化工进展
化工進展
화공진전
Chemical Industry and Engineering Progress
2015年
10期
3601-3608
,共8页
马娟%宋凤丹%陈昊%周运禄%齐随涛%杨伯伦
馬娟%宋鳳丹%陳昊%週運祿%齊隨濤%楊伯倫
마연%송봉단%진호%주운록%제수도%양백륜
量子点%光阳极%电解质%太阳能电池%转化效率
量子點%光暘極%電解質%太暘能電池%轉化效率
양자점%광양겁%전해질%태양능전지%전화효솔
quantum dots%photoelectrode%electrolyte%solar cells%conversion efficiency
量子点敏化太阳能电池(quantum dot-sensitized solar cells,QDSSCs)由于其理论转化效率高(44%)、带隙可调、价格低廉和稳定性好等优点引起了广泛关注。本文就QDSSCs的结构组成、工作原理、量子点(quantum dots,QDs)的合成方法、限制效率的因素以及优化方法等进行了综述,总结了量子点的两种合成方法即原位沉淀法和非原位沉淀法。与此同时,分析了目前影响QDSSCs效率的主要因素,如电子-空穴对的复合、光阳极结构不完善、电解质性能不佳等,最后对如何提高 QDSSCs 光电转化效率的研究重点和方向进行了展望,指出可通过改性量子点敏化剂、优化光阳极半导体及改善量子点与半导体间的界面特性等方法提高转换效率。

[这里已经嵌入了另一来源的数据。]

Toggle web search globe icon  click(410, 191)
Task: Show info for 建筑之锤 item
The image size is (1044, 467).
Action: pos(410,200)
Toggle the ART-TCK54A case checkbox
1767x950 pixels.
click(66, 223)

量子點敏化太暘能電池(quantum dot-sensitized solar cells,QDSSCs)由于其理論轉化效率高(44%)、帶隙可調、價格低廉和穩定性好等優點引起瞭廣汎關註。本文就QDSSCs的結構組成、工作原理、量子點(quantum dots,QDs)的閤成方法、限製效率的因素以及優化方法等進行瞭綜述,總結瞭量子點的兩種閤成方法即原位沉澱法和非原位沉澱法。與此同時,分析瞭目前影響QDSSCs效率的主要因素,如電子-空穴對的複閤、光暘極結構不完善、電解質性能不佳等,最後對如何提高 QDSSCs 光電轉化效率的研究重點和方嚮進行瞭展望,指齣可通過改性量子點敏化劑、優化光暘極半導體及改善量子點與半導體間的界麵特性等方法提高轉換效率。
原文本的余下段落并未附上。